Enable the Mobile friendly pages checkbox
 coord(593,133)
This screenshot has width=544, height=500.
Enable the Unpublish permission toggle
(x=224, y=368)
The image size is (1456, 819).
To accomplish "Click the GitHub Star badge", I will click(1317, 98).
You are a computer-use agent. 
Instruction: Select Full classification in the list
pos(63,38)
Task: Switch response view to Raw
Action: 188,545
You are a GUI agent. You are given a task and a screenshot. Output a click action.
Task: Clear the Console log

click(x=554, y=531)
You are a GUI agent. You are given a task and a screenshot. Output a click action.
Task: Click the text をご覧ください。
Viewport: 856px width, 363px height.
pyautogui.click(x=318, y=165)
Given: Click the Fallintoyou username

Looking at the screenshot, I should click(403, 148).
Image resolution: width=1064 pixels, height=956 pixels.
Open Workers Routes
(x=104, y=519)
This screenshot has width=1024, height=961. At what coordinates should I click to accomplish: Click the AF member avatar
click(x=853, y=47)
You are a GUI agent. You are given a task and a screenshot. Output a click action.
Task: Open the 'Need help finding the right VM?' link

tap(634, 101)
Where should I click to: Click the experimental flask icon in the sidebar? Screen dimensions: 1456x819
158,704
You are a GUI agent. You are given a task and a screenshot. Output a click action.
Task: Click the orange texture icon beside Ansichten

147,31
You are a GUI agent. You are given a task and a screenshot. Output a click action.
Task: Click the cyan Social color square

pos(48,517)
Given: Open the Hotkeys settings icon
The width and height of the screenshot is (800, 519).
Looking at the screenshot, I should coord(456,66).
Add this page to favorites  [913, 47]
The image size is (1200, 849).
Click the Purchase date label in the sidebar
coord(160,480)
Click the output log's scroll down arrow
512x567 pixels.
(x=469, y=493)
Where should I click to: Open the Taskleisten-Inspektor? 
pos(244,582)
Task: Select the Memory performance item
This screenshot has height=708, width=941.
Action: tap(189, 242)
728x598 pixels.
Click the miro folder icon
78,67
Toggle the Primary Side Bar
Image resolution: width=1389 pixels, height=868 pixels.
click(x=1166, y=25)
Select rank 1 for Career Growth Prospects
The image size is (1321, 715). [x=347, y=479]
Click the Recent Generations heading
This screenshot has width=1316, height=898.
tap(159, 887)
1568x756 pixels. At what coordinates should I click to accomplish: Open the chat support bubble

++++++++++++++++++++

# Exercise brief
Copy the lines of the material above, from the line containing "Where should I click to: Open" through the end of the material, without changing anything.

# Output for this task
Where should I click to: Open the Taskleisten-Inspektor? 
pos(244,582)
Task: Select the Memory performance item
This screenshot has height=708, width=941.
Action: tap(189, 242)
728x598 pixels.
Click the miro folder icon
78,67
Toggle the Primary Side Bar
Image resolution: width=1389 pixels, height=868 pixels.
click(x=1166, y=25)
Select rank 1 for Career Growth Prospects
The image size is (1321, 715). [x=347, y=479]
Click the Recent Generations heading
This screenshot has width=1316, height=898.
tap(159, 887)
1568x756 pixels. At what coordinates should I click to accomplish: Open the chat support bubble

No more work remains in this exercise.